**EXTRACT PROVIDED**
Oh no! Another brain bender programming assignment to win a ticket to the interview. I must confess: I like them especially the ones I’ve seen from one of the modern tech giants -- not so much as a tool for finding great applicants but as a fun, interesting problem solving exercise.  In this article I would like to share one that a colleague of mine was asked to solve.

What I liked about this one is it offered opportunities for some interesting alternative solutions.  Unfortunately, passing is only determined by whether the solution returned all the correct values for each input –  highlighting one of the drawbacks of screening this way.

Nevertheless, you may be presented with a similar problem and seeing other solutions may help with the next test.  Here’s the problem and a solution in Swift.  It is abridged and described slightly different from the original.

Background

Slippery Seal Trainer is trapped in an NxN grid of rooms. In each room (except the top left) is a hungry polar bear. To travel through the room and escape the jaws of the hungry bear, Trainer must feed it.

Slippery Seal Trainer begins in the top left room.  There’s a door on each wall except for the ones along the perimeter.  The doors are locked in a way that only permits Trainer to exit through the door below and the one on the right.   Once Trainer enters a room, the bear begins to approach.  Trainer must feed the hungry bear until it is full to keep it from being eaten. Trainer is an experienced trainer of zoo animals including bears and knows how much food to feed them.

To escape the confines of the grid, Slippery Seal Trainer must find his way to the bottom right room, which also has a hungry polar bear, using most of his limited food. Trainer decides to take the path leaving him with as little food as possible at the end.

Write a function remains(food, grid).  It returns the amount of food Slippery Seal Trainer will have left after taking the root using the most amount of food without being eaten and ending at the bottom right room. Return -1 if no route exists without Trainer being eaten.

The grid is represented by an NxN array of integers. Each element is a room with the value identifying the amount of food required to feed the hungry polar bear to exit. The value at (0,0) is always 0 to indicate there is no bear there.

**GIVEN INFORMATION**
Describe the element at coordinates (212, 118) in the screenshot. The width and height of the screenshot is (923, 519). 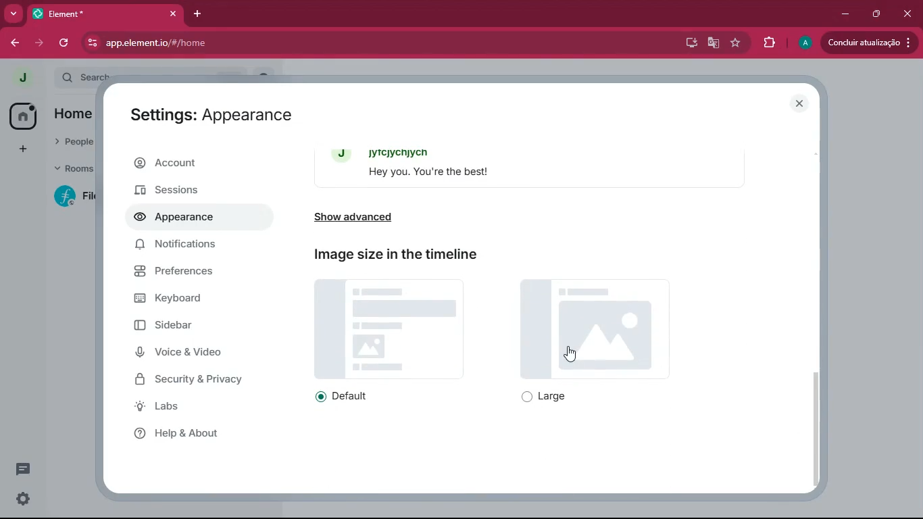
I see `Settings: Appearance` at that location.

**WHAT TO WORK ON**
[A] Reproduce the stretch of the article on the programming puzzle from "Oh no! Another" through "from the original.", swapping "Swift" for "Kotlin".
[B] In one to three sentences, explain why the article on the programming puzzle says readers may find it worthwhile to see the solution it presents.
The listing bears no relation to the article on the programming puzzle.

**SOLUTIONS TO THE PROBLEMS**
[A]
Oh no! Another brain bender programming assignment to win a ticket to the interview. I must confess: I like them especially the ones I’ve seen from one of the modern tech giants -- not so much as a tool for finding great applicants but as a fun, interesting problem solving exercise.  In this article I would like to share one that a colleague of mine was asked to solve.

What I liked about this one is it offered opportunities for some interesting alternative solutions.  Unfortunately, passing is only determined by whether the solution returned all the correct values for each input –  highlighting one of the drawbacks of screening this way.

Nevertheless, you may be presented with a similar problem and seeing other solutions may help with the next test.  Here’s the problem and a solution in Kotlin.  It is abridged and described slightly different from the original.

[B] Readers may be presented with a similar problem themselves. Seeing other solutions may help them with the next test.